We will respond to any rights that you exercise within a month of receiving your request, unless the request is particularly complex, in which case we will respond within three months.
Please be aware that there are exceptions and exemptions that apply to some of the rights which we will apply in accordance with the Data Protection Laws.
Right to object to processing of your personal data
You may object to us processing your personal data where we rely on a legitimate interest as our legal grounds for processing.
If you object to us processing your personal data we must demonstrate compelling grounds for continuing to do so. We believe we have demonstrated compelling grounds in the section headed “How is processing your personal data lawful“.
Right to access personal data relating to you
You may ask to see what personal data we hold about you and be provided with:
- a copy of the personal data;
- details of the purpose for which the personal data is being or is to be processed;
- details of the recipients or classes of recipients to whom the personal data is or may be disclosed, including if they are overseas and what protections are used for those overseas transfers;
- the period for which the personal data is held (or the criteria we use to determine how long it is held);
- any information available about the source of that data; and
- whether we carry out an automated decision-making, or profiling, and where we do information about the logic involved and the envisaged outcome or consequences of that decision or profiling.
To help us find the information easily, please provide us as much information as possible about the type of information you would like to see.
Right to correct any mistakes in your information
You can require us to correct any mistakes in your information which we hold. If you would like to do this, please let us know what information is incorrect and what it should be replaced with.
Right to restrict processing of personal data
You may request that we stop processing your personal data temporarily if:
- you do not think that your data is accurate.
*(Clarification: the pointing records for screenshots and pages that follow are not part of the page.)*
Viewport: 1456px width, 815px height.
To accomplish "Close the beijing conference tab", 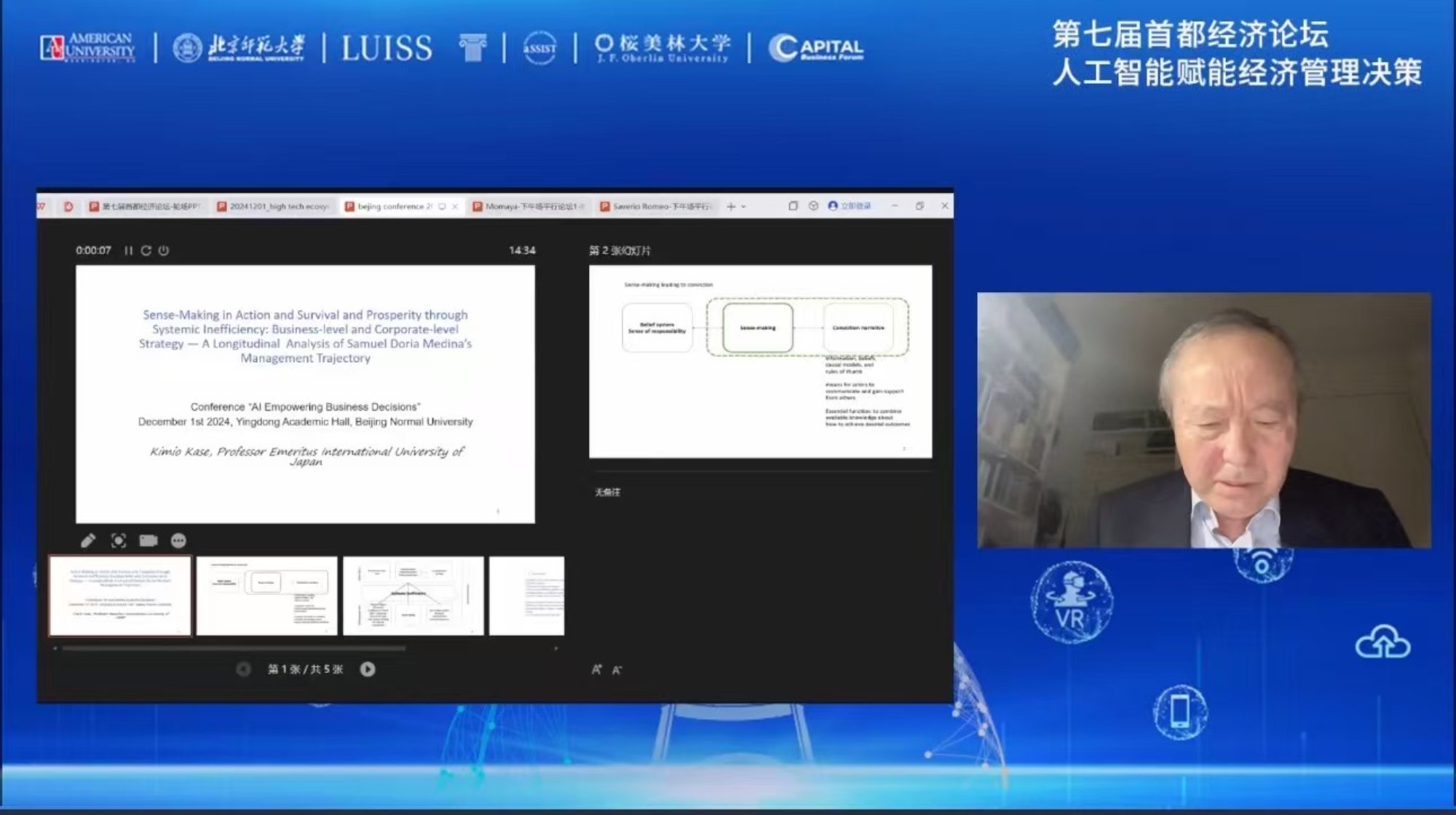I will click(x=455, y=207).
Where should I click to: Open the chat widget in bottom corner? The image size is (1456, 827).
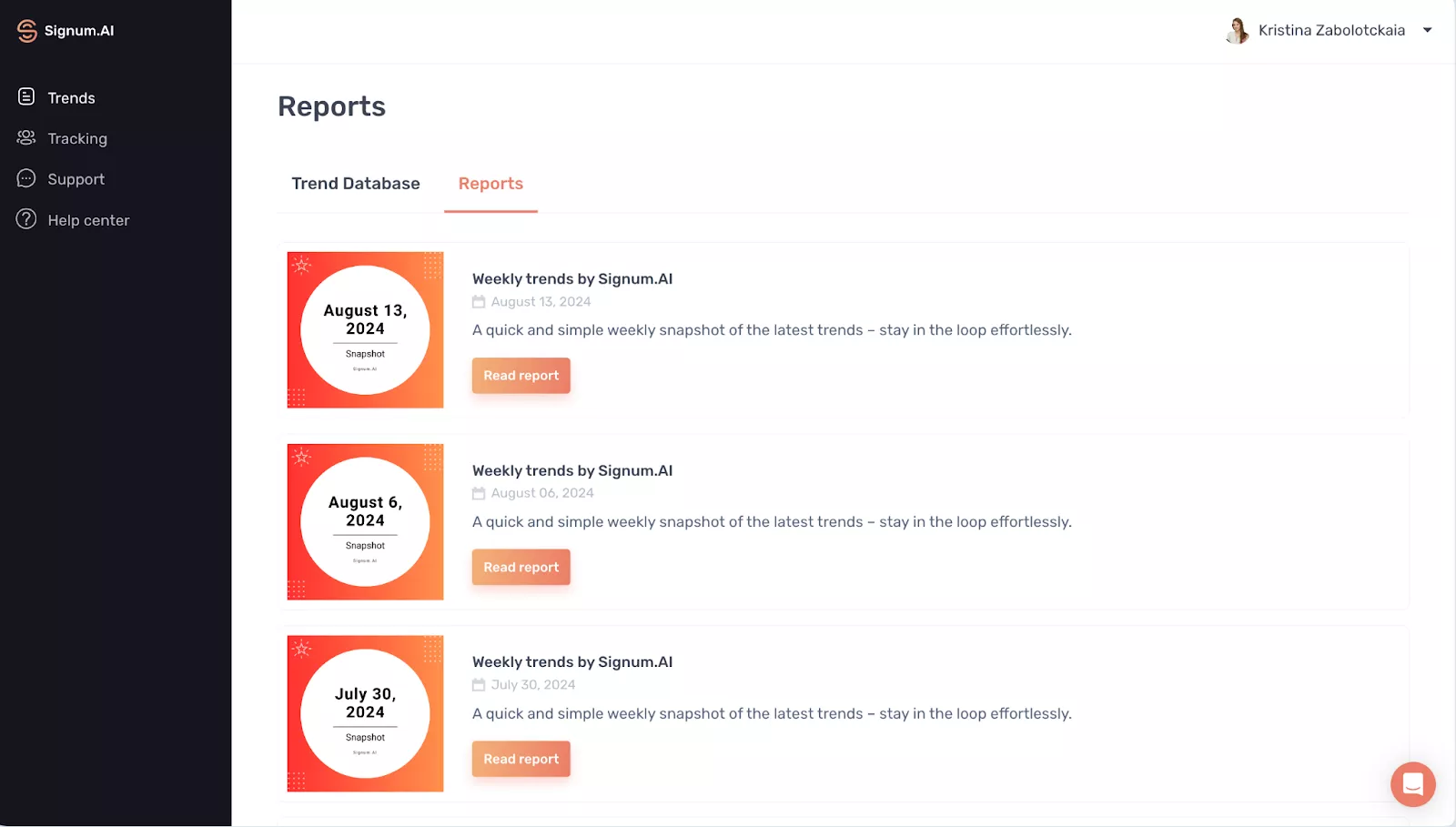coord(1412,783)
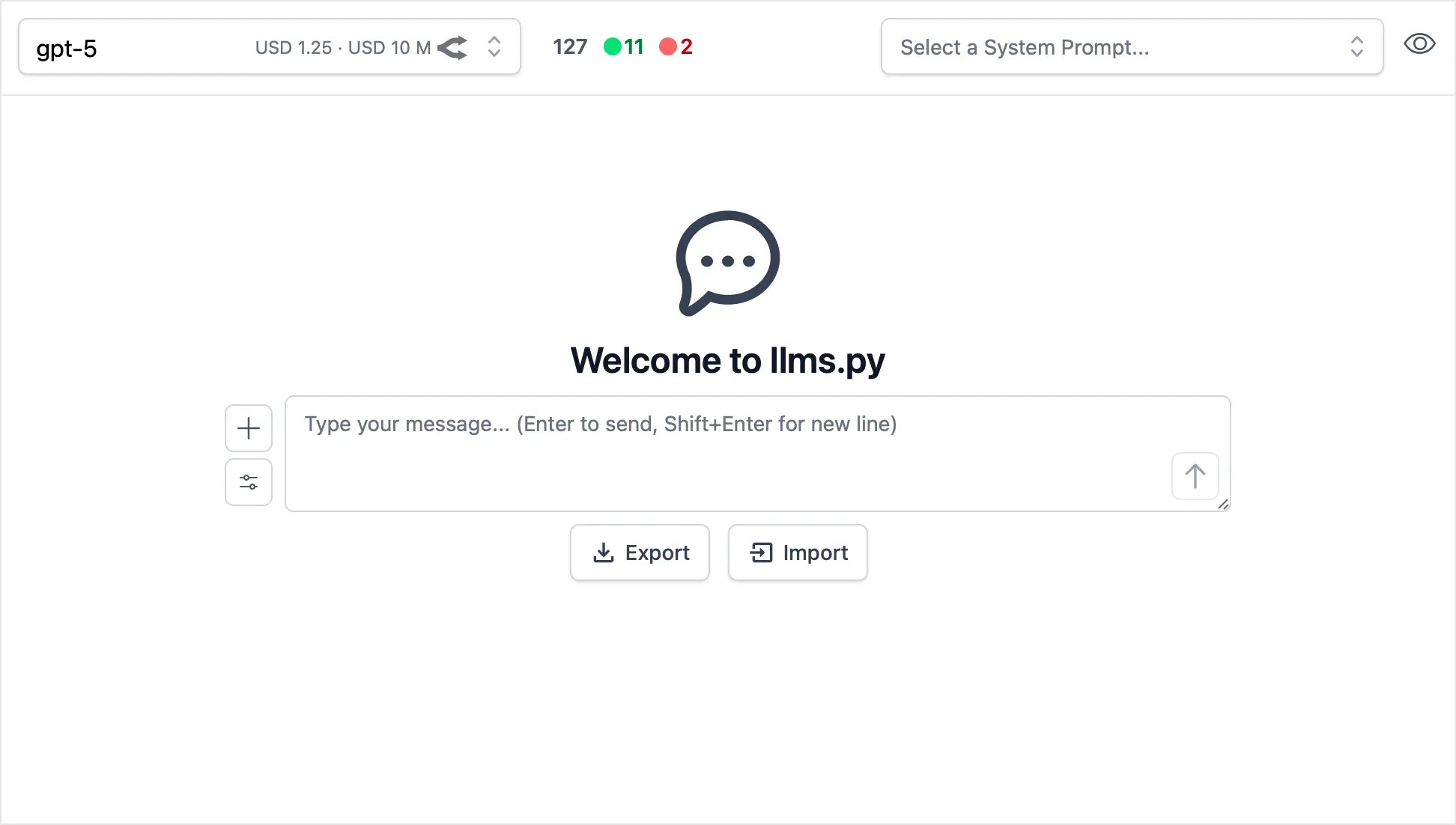The image size is (1456, 825).
Task: Focus the Type your message text area
Action: click(758, 454)

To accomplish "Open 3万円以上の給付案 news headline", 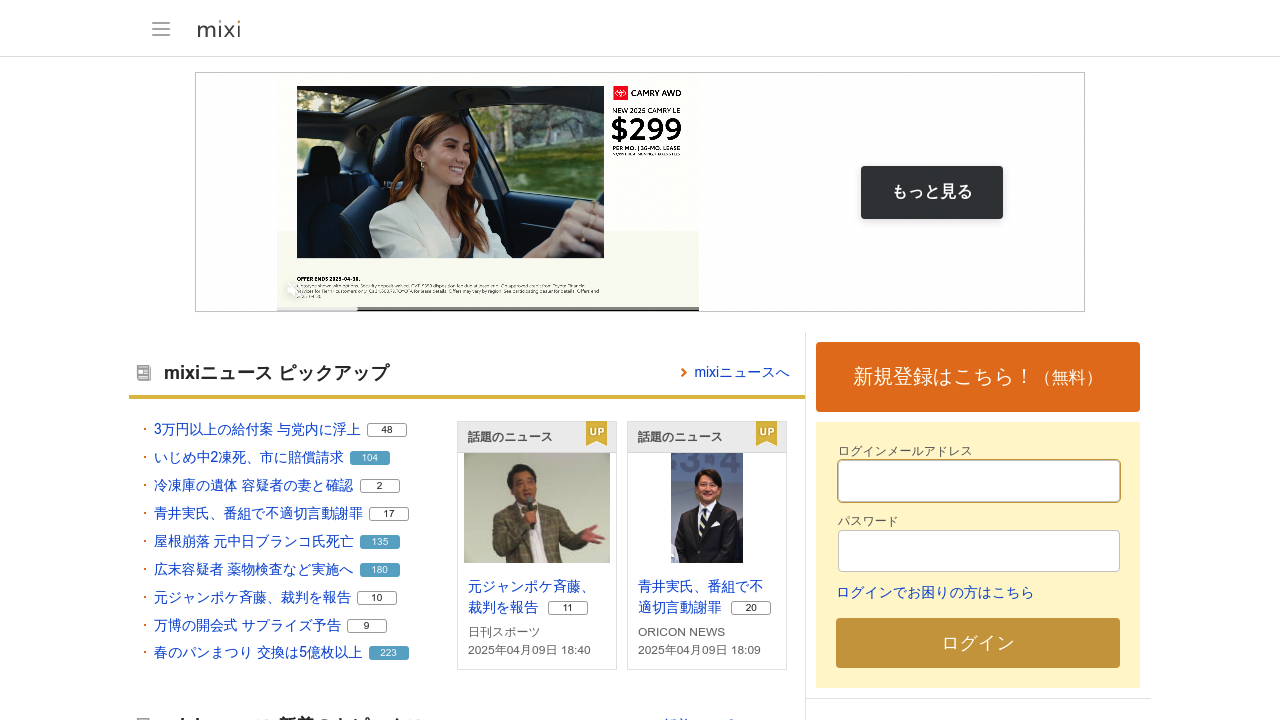I will [257, 429].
We will start processing again once we have checked whether or not it is accurate;
- the processing is unlawful but you do not want us to erase your data;
- we no longer need the personal data for our processing, but you need the data to establish, exercise or defend legal claims; or
- you have objected to processing because you believe that your interests should override our legitimate interests.
Right to data portability
You may ask for an electronic copy of your personal data which we hold electronically and which we process when we have entered into a contract with you. You can also ask us to provide this directly to another party.
Right to withdraw consent
You may withdraw any consent that you have given us to process your personal data at any time. This means that we will not be able to carry out any processing which required use of that personal data.
Right to erasure
You can ask us to erase your personal data where:
- you do not believe that we need your data in order to process it for the purposes set out in this Privacy Notice;
- if you had given us consent to process your data, you withdraw that consent and we cannot otherwise legally process your data;
- you object to our processing and we do not have any legitimate interests that mean we can continue to process your data; or
- your data has been processed unlawfully or has not been erased when it should have been.
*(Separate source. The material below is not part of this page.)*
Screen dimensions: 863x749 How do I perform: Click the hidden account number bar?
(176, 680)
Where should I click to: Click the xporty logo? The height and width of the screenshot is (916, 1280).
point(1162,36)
Rights in relation to automated decision making
We do not make any decisions by automated means regarding your personal data.
What will happen if your rights are breached?
You may be entitled to compensation for damage caused by contravention of the Data Protection Laws.
Complaints to the regulator
It is important that you ensure you have read this Privacy and Cookie Notice – and if you do not think that we have processed your data in accordance with this notice – you should let us know as soon as possible. You may also complain to the ICO. Information about how to do this is available on their website at www.ico.org.uk.